The property is 5 miles from Baltimore-Washington International Thurgood Marshall Airport and 6 miles north of Fort Meade, which is planned to grow to be the largest employer in Maryland. Expansion of the base is expected to generate demand for an estimated 9,793 new housing units and as much as 4.5 million square feet of office space by 2015.
Silver Spring condo project sold to apartment developer
After sitting vacant for more than a year, the luxury Argent condominium in Silver Spring will open next month as an affordable apartment building.
Blair Mill Affordable Associates, an affiliate of Pallas Properties and Paradigm Financial Consulting of Park City, Utah, purchased the 96-unit property from 1200 BMR Associates for $24.8 million, according to CB Richard Ellis, which brokered the deal.
Construction on the mid-rise apartment complex at 1200 Blair Mill Road began in 2007, when the condo boom had already begun to fizzle. The project was completed last year and not a single unit was sold. A partnership between the Federal Deposit Insurance Corp. and a private equity consortium led by Starwood Capital Group took over the loan issued by failed Corus Bank of Chicago, which itself was taken over by the FDIC in September.
Now the building will offer affordable rental units due to Montgomery County bonds and tax credits issued to the new owners.
The nine-story Argent will be the first luxury condo building transformed into 100 percent affordable housing in the county, said Richard Y. Nelson Jr., director of the Montgomery County Department of Housing and Community Development, in a statement.
"It's good news that someone came in to make it occupied," Nelson said. "It's a great location and the opportunity to have 96 moderate-income families have a place to live is good and consistent with the goals we have for affordable housing."
The property was purchased utilizing tax-exempt municipal bonds and equity provided by Bank of America Merrill Lynch through the purchase of Federal Low-Income Housing Tax Credits. The property will now be designated as an affordable housing property with 90 percent of the units set aside for qualifying families whose income does not exceed 60 percent of the area median income and 10 percent of the units reserved families whose income does not exceed 50 percent of the median income.
"We are delighted that Pallas Properties was able to structure the acquisition of this high-quality asset, in a fabulous upscale location, in a manner such that the rental rates offered to qualifying families will be truly affordable to low and moderate income families," said Stan Herskovitz, principal of Paradigm Financial Consulting.
The units include gourmet island kitchens with granite countertops, stainless steel finishes and ceramic tile floors, hardwood floors throughout, a rooftop terrace and underground parking. The property is within walking distance of the Silver Spring Metro station.
"Bank of America is honored to provide Pallas Properties and the Argent more than $12 million in equity financing," said Christopher Long, senior vice president at Bank of America Merrill Lynch.
Camp Springs MetroPlace complex put on market
Jones Lang LaSalle's Mid-Atlantic Multifamily Group has listed the MetroPlace at Town Center apartment complex in Camp Springs for sale.

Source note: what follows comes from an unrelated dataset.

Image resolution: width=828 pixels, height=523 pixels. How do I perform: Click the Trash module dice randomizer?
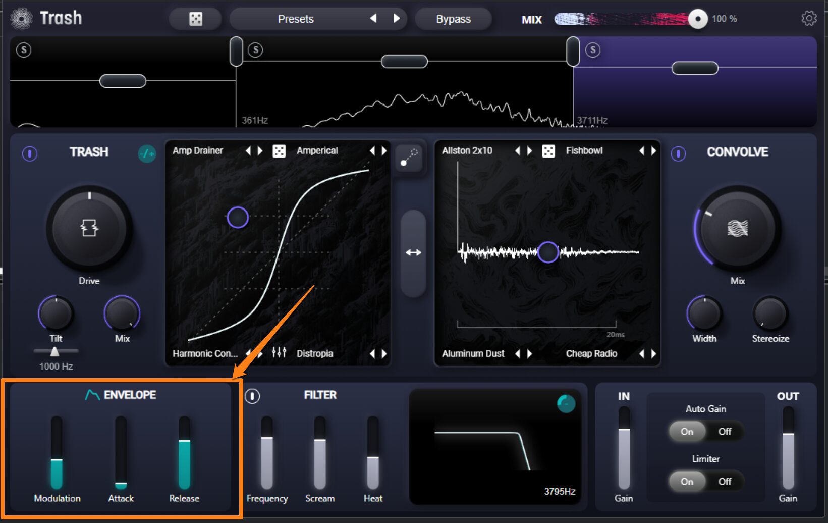pyautogui.click(x=279, y=151)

The company said it was hired to market the 397-unit garden apartment property along with two other rental communities in Apex, N.C., and New Haven, Conn., with an estimated total value of $170 million.
MetroPlace, completed in 2007, is across the street from Metro's Green Line Branch Avenue station. The complex is five minutes by car from both Joint Base Andrews and National Harbor in Oxon Hill. The luxury building is about 95 percent occupied.